[Stated goal]: Copy every line of the listing below exactly as it appears, keeping every character the same.
+++ Records for processing
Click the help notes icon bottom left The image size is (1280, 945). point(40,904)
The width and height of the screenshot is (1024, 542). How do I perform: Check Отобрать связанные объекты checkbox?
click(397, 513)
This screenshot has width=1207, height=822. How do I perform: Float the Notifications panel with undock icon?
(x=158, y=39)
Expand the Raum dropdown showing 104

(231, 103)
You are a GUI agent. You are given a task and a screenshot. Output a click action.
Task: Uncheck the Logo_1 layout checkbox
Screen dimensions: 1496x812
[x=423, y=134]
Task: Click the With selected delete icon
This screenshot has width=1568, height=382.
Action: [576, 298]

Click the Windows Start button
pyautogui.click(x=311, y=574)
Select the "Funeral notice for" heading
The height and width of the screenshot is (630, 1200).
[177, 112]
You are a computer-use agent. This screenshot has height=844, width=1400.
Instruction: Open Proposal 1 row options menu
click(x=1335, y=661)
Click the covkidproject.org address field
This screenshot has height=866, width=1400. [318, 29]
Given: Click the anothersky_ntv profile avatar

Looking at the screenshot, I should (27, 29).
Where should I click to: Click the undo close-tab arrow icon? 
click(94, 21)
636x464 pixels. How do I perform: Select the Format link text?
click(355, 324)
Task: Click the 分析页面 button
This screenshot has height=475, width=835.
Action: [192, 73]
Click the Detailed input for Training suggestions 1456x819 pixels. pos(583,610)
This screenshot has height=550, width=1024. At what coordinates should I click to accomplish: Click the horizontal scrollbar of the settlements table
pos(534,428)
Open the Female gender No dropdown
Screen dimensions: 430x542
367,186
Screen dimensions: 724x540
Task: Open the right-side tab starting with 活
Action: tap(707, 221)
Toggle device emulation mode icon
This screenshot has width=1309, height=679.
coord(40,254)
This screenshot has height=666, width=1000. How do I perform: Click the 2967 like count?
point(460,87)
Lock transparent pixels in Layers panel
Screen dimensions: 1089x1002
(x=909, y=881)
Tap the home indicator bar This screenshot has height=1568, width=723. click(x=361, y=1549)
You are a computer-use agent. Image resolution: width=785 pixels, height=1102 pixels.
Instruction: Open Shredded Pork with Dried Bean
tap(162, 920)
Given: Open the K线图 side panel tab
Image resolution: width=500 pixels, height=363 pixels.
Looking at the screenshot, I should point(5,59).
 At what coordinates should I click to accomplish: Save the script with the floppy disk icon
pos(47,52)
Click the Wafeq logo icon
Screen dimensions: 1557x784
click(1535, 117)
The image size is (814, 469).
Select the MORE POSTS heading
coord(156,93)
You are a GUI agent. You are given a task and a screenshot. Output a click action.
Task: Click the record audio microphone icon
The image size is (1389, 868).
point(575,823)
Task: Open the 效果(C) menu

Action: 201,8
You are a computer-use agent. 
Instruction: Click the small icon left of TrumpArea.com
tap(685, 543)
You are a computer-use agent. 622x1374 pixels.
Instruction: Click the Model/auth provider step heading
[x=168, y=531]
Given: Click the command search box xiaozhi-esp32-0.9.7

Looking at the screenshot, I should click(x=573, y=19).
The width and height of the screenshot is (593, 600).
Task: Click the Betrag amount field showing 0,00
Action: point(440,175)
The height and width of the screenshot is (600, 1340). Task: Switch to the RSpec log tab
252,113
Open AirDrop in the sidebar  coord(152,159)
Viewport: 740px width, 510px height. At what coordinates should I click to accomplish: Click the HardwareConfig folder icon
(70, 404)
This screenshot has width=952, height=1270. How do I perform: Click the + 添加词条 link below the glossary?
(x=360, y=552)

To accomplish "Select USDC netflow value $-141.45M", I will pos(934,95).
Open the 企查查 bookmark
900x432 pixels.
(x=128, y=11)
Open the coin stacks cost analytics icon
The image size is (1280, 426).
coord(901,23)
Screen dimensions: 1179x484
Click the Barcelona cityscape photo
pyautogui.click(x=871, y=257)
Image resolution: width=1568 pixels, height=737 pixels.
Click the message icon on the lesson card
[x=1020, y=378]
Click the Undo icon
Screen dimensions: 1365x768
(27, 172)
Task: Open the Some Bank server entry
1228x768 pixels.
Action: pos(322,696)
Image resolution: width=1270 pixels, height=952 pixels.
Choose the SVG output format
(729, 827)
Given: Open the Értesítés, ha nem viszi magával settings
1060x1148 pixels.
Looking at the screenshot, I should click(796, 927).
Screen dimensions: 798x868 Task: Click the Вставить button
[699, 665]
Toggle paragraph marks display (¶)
++++++
[Answer to the exercise]:
Click the help notes icon bottom left The image size is (1280, 945). point(40,904)
The width and height of the screenshot is (1024, 542). How do I perform: Check Отобрать связанные объекты checkbox?
click(397, 513)
This screenshot has width=1207, height=822. How do I perform: Float the Notifications panel with undock icon?
(x=158, y=39)
Expand the Raum dropdown showing 104

(231, 103)
You are a GUI agent. You are given a task and a screenshot. Output a click action.
Task: Uncheck the Logo_1 layout checkbox
Screen dimensions: 1496x812
[x=423, y=134]
Task: Click the With selected delete icon
This screenshot has width=1568, height=382.
Action: [576, 298]

Click the Windows Start button
pyautogui.click(x=311, y=574)
Select the "Funeral notice for" heading
The height and width of the screenshot is (630, 1200).
[177, 112]
You are a computer-use agent. This screenshot has height=844, width=1400.
Instruction: Open Proposal 1 row options menu
click(x=1335, y=661)
Click the covkidproject.org address field
This screenshot has height=866, width=1400. [318, 29]
Given: Click the anothersky_ntv profile avatar

Looking at the screenshot, I should (27, 29).
Where should I click to: Click the undo close-tab arrow icon? 
click(94, 21)
636x464 pixels. How do I perform: Select the Format link text?
click(355, 324)
Task: Click the 分析页面 button
This screenshot has height=475, width=835.
Action: [192, 73]
Click the Detailed input for Training suggestions 1456x819 pixels. pos(583,610)
This screenshot has height=550, width=1024. At what coordinates should I click to accomplish: Click the horizontal scrollbar of the settlements table
pos(534,428)
Open the Female gender No dropdown
Screen dimensions: 430x542
367,186
Screen dimensions: 724x540
Task: Open the right-side tab starting with 活
Action: tap(707, 221)
Toggle device emulation mode icon
This screenshot has width=1309, height=679.
coord(40,254)
This screenshot has height=666, width=1000. How do I perform: Click the 2967 like count?
point(460,87)
Lock transparent pixels in Layers panel
Screen dimensions: 1089x1002
(x=909, y=881)
Tap the home indicator bar This screenshot has height=1568, width=723. click(x=361, y=1549)
You are a computer-use agent. Image resolution: width=785 pixels, height=1102 pixels.
Instruction: Open Shredded Pork with Dried Bean
tap(162, 920)
Given: Open the K线图 side panel tab
Image resolution: width=500 pixels, height=363 pixels.
Looking at the screenshot, I should point(5,59).
 At what coordinates should I click to accomplish: Save the script with the floppy disk icon
pos(47,52)
Click the Wafeq logo icon
Screen dimensions: 1557x784
click(1535, 117)
The image size is (814, 469).
Select the MORE POSTS heading
coord(156,93)
You are a GUI agent. You are given a task and a screenshot. Output a click action.
Task: Click the record audio microphone icon
The image size is (1389, 868).
point(575,823)
Task: Open the 效果(C) menu

Action: 201,8
You are a computer-use agent. 
Instruction: Click the small icon left of TrumpArea.com
tap(685, 543)
You are a computer-use agent. 622x1374 pixels.
Instruction: Click the Model/auth provider step heading
[x=168, y=531]
Given: Click the command search box xiaozhi-esp32-0.9.7

Looking at the screenshot, I should click(x=573, y=19).
The width and height of the screenshot is (593, 600).
Task: Click the Betrag amount field showing 0,00
Action: point(440,175)
The height and width of the screenshot is (600, 1340). Task: Switch to the RSpec log tab
252,113
Open AirDrop in the sidebar  coord(152,159)
Viewport: 740px width, 510px height. At what coordinates should I click to accomplish: Click the HardwareConfig folder icon
(70, 404)
This screenshot has width=952, height=1270. How do I perform: Click the + 添加词条 link below the glossary?
(x=360, y=552)

To accomplish "Select USDC netflow value $-141.45M", I will pos(934,95).
Open the 企查查 bookmark
900x432 pixels.
(x=128, y=11)
Open the coin stacks cost analytics icon
The image size is (1280, 426).
coord(901,23)
Screen dimensions: 1179x484
Click the Barcelona cityscape photo
pyautogui.click(x=871, y=257)
Image resolution: width=1568 pixels, height=737 pixels.
Click the message icon on the lesson card
[x=1020, y=378]
Click the Undo icon
Screen dimensions: 1365x768
(27, 172)
Task: Open the Some Bank server entry
1228x768 pixels.
Action: pos(322,696)
Image resolution: width=1270 pixels, height=952 pixels.
Choose the SVG output format
(729, 827)
Given: Open the Értesítés, ha nem viszi magával settings
1060x1148 pixels.
Looking at the screenshot, I should click(796, 927).
Screen dimensions: 798x868 Task: Click the Вставить button
[699, 665]
Toggle paragraph marks display (¶)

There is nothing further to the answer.